The equipment is not expensive. We started off with a set of tarted up boxes, moved on to using trugs and to a more sophisticated set-up and replaced the balls with bean-bags.

boxes boxes & buckets image2_12.png

Evolution from left to right of the props used for the sorting activity starting from some very simple kit through a gradual and more sophisticated (and expensive) set-up.

Thus we can see how this activity has evolved to something that works well in many different environments. The sorting of coloured objects is self-explanatory, it works well in high throughput environments such as science festivals (we have used it many times in such environments), it is enormously fun for the participants and many different analogies can be drawn with state of the art. Moreover, it fits nicely into a narrative with Wee Archie, discussed in the first article: the sorting demonstrates how parallelism allows you to achieve more in the same amount of time, We usually have some non-functional motherboards from past and current supercomputers that show how multiple processors, corresponding to people in the sorting activity, are used in the same way – to do more in the same amount of time and then finally Wee Archie is a live machine that illustrates the same principles. To me, that tells a compelling narrative.
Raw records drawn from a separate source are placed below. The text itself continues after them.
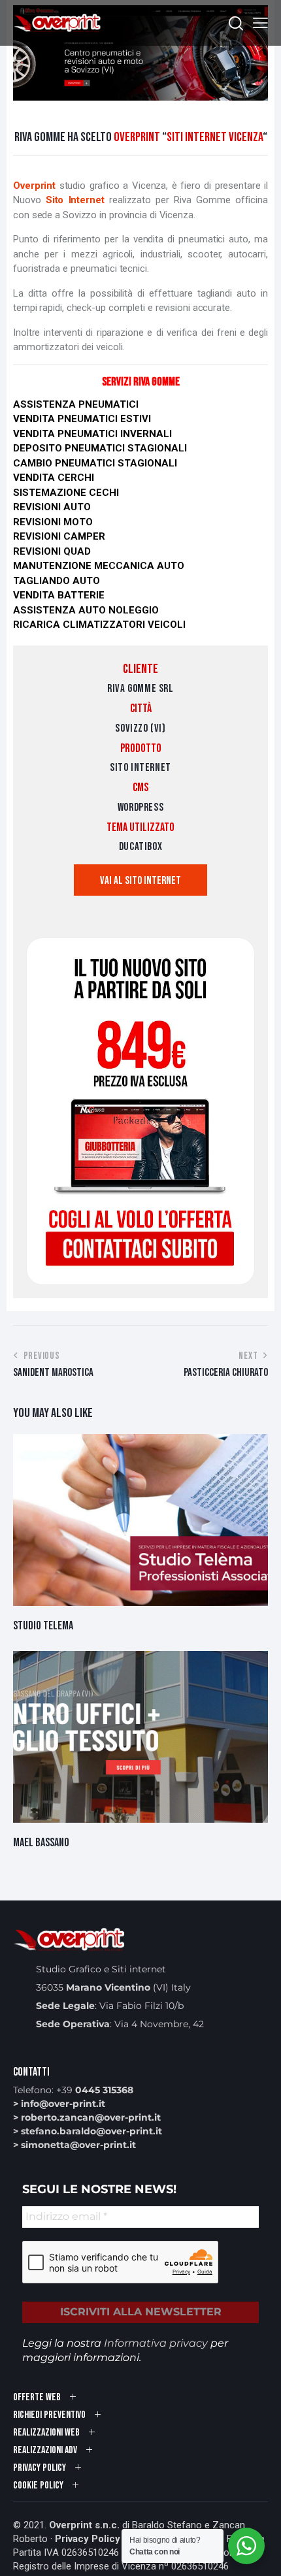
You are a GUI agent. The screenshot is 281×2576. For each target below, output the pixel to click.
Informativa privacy (156, 2343)
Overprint (36, 185)
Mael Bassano (41, 1843)
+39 (94, 2090)
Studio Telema (43, 1626)
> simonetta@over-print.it (74, 2145)
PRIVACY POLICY (39, 2468)
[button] (260, 23)
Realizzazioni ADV (45, 2450)
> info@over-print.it (59, 2104)
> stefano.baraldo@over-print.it (87, 2131)
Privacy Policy (87, 2539)
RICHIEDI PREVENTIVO (49, 2415)
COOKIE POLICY (38, 2485)
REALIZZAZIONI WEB (46, 2432)
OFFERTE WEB (37, 2397)
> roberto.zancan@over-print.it (87, 2117)
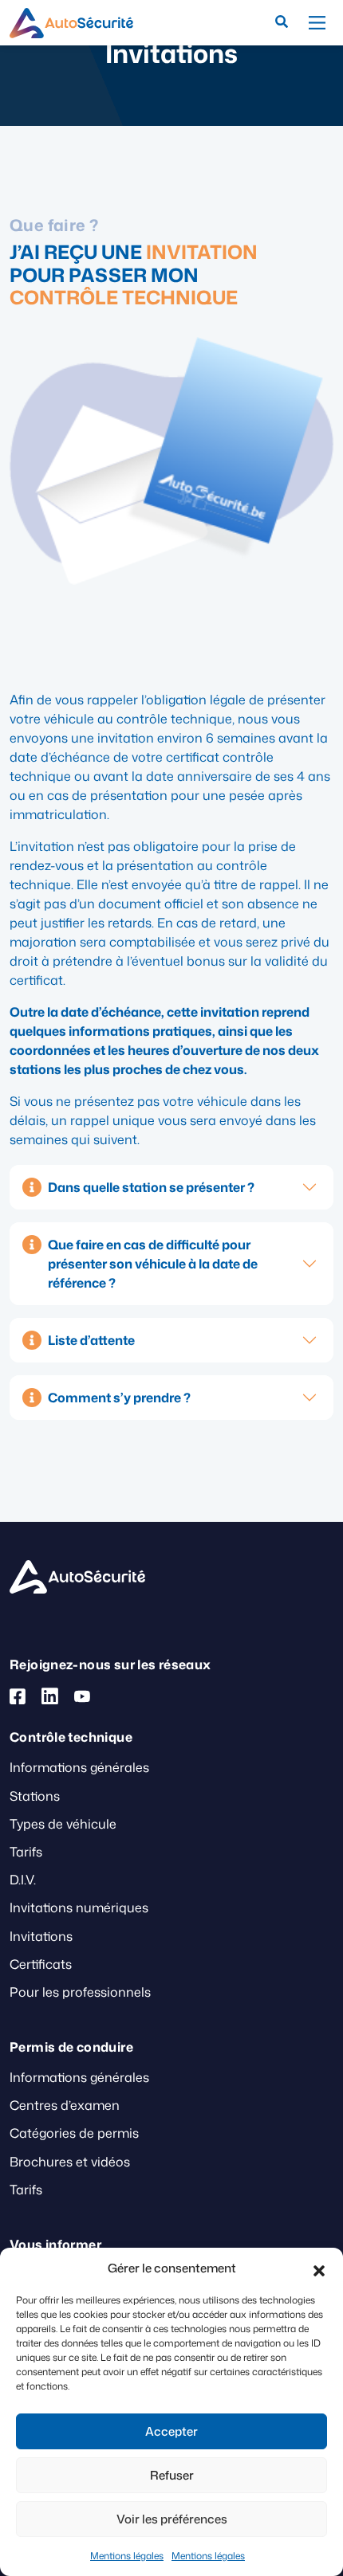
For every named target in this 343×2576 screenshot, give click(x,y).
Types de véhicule (63, 1824)
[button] (319, 2268)
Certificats (41, 1964)
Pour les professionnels (80, 1992)
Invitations (41, 1936)
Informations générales (79, 1767)
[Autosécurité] (71, 23)
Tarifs (26, 1851)
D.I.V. (23, 1879)
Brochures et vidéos (70, 2161)
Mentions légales (127, 2555)
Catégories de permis (74, 2133)
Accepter (171, 2431)
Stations (35, 1796)
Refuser (172, 2475)
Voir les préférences (171, 2519)
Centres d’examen (65, 2105)
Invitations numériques (79, 1907)
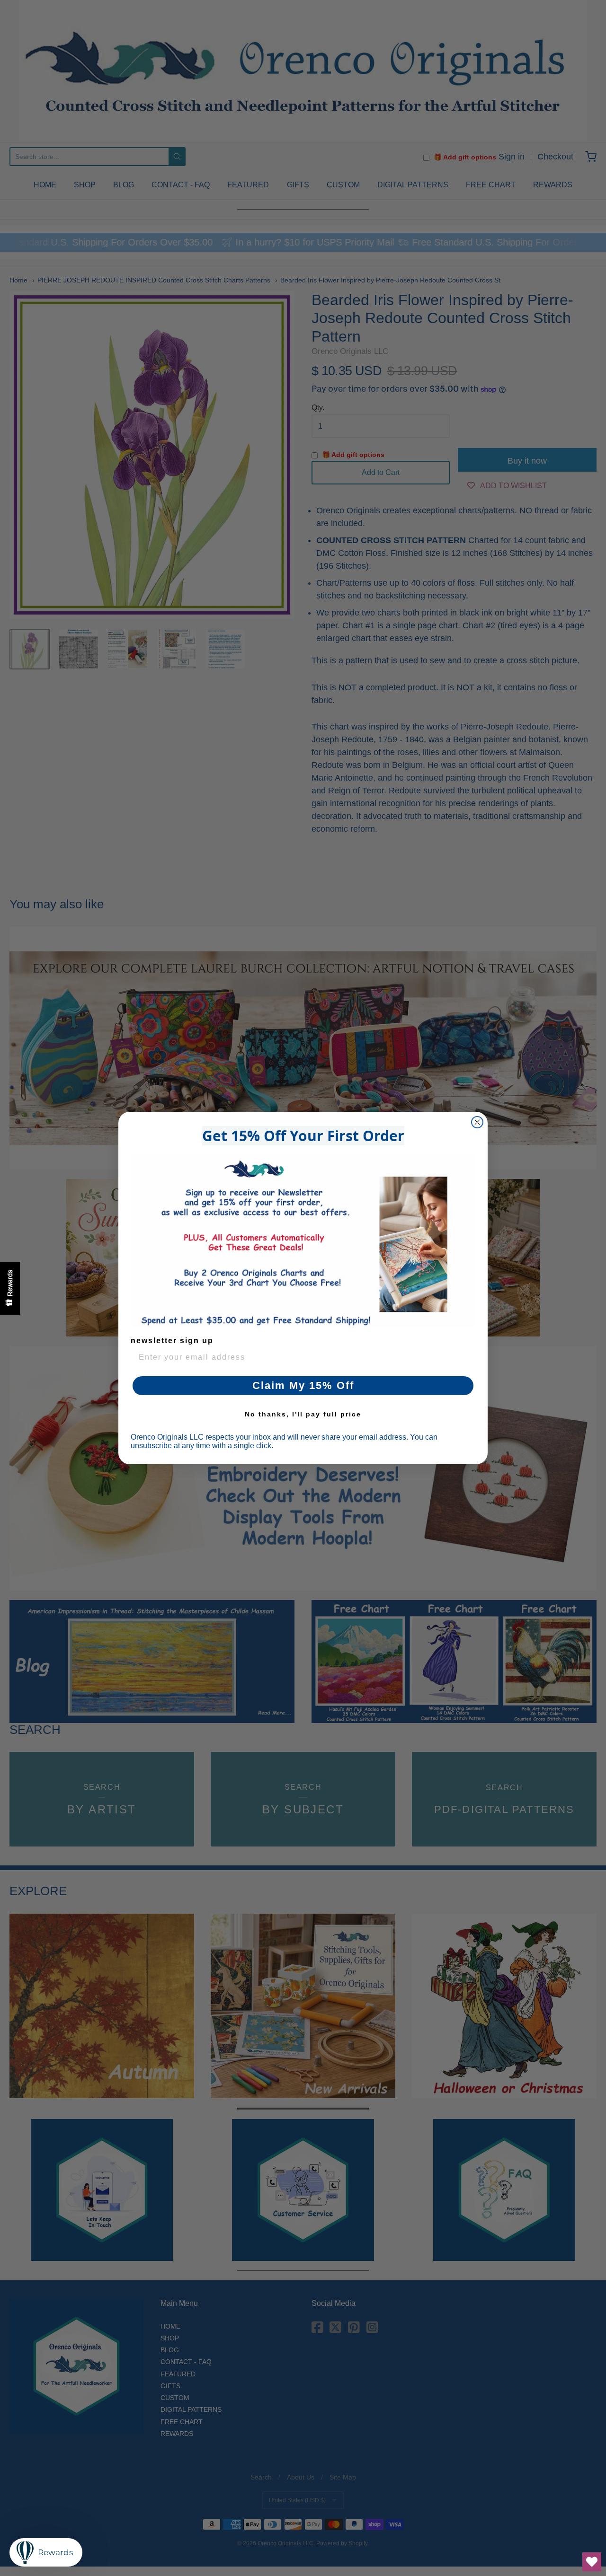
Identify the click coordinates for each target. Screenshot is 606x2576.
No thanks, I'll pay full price (303, 1414)
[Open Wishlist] (591, 2561)
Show (10, 1288)
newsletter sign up (172, 1340)
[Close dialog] (477, 1122)
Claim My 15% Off (303, 1385)
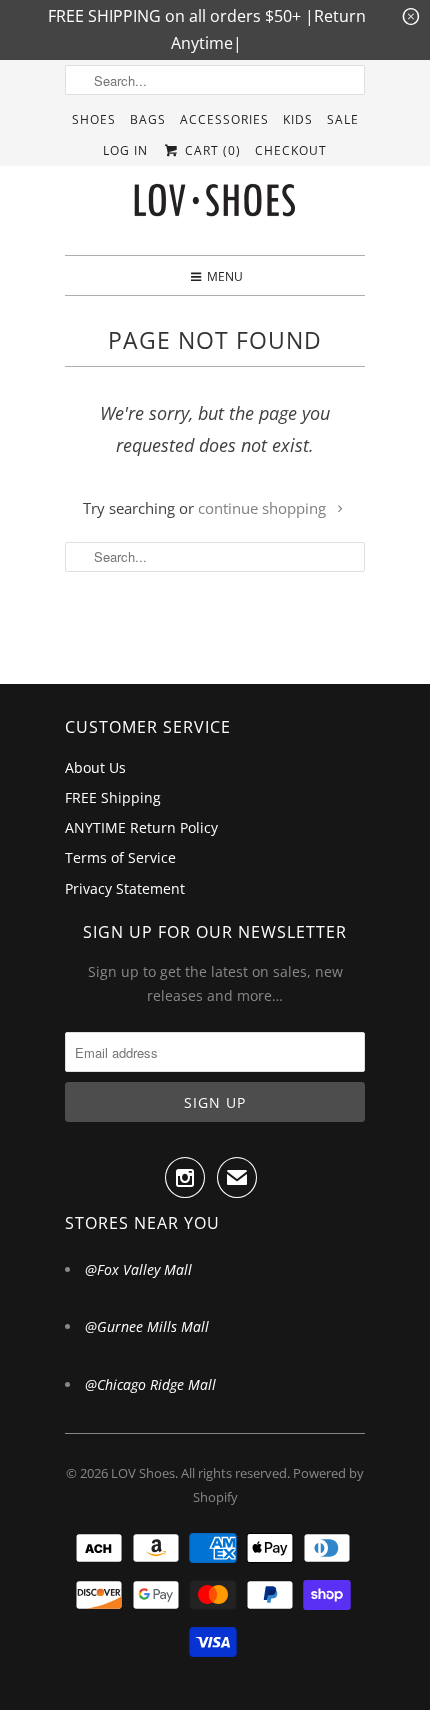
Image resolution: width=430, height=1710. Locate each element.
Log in (125, 150)
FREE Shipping (113, 797)
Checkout (291, 150)
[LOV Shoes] (215, 205)
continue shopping (264, 508)
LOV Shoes (143, 1473)
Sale (343, 119)
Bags (148, 119)
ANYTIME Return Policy (141, 827)
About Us (95, 767)
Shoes (94, 119)
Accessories (224, 119)
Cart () (210, 150)
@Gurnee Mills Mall (147, 1326)
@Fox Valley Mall (138, 1269)
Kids (298, 119)
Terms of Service (120, 857)
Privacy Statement (125, 888)
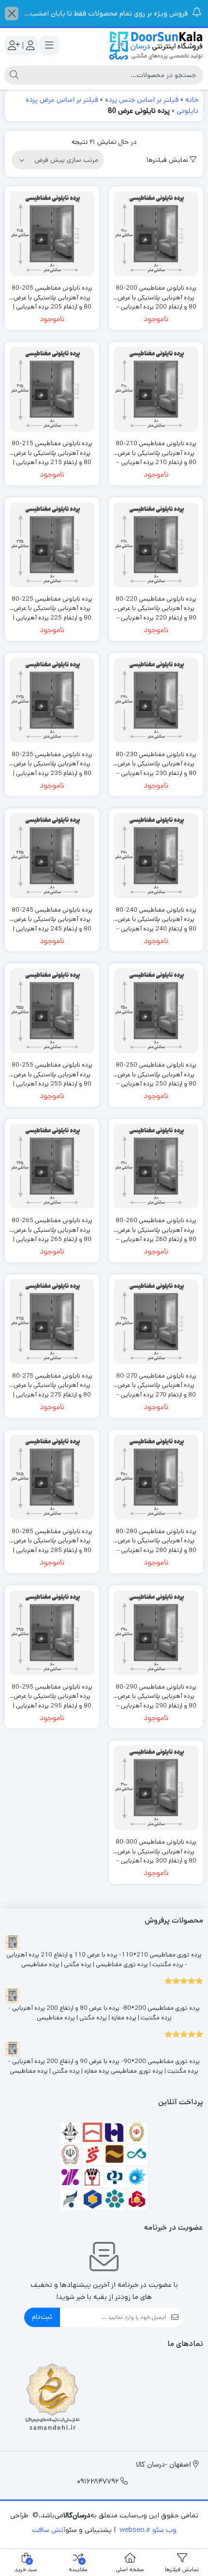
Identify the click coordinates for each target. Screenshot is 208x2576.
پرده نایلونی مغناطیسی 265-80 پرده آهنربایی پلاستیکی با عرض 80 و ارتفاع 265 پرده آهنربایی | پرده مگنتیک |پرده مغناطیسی (52, 1225)
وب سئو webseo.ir (148, 2530)
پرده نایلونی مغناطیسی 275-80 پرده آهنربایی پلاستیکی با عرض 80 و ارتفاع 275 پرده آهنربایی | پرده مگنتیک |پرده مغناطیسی (52, 1380)
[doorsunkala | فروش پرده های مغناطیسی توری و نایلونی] (156, 46)
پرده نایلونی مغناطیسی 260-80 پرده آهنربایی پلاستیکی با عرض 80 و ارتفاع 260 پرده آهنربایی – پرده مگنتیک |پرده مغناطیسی (156, 1225)
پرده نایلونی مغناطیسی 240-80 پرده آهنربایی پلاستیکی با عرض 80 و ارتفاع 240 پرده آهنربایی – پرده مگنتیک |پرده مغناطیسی (156, 914)
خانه (191, 99)
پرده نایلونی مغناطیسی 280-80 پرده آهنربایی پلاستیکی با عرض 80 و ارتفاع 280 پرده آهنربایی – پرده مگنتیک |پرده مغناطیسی (156, 1536)
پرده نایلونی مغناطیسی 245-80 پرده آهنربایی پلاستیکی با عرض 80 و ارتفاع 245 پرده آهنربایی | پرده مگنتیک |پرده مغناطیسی (52, 914)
We are constantly trying to improve and evolve our activities. I have only described one but there are several others. We have written these up and made them available on GitHub so that others can use these, share their experiences as well as developing new ones and hopefully contribute back. At some point, we also want to share the software-based activities developed for Wee Archie. We have also written up instructions on how you can build your own Raspberry Pi clusters. To have a long term sustainability for your software, you need to not only employ good software practice but also think about encouraging others, especially the young, to appreciate your domain and the impact it may have on their lives and their peers and to ultimately get them involved in this process.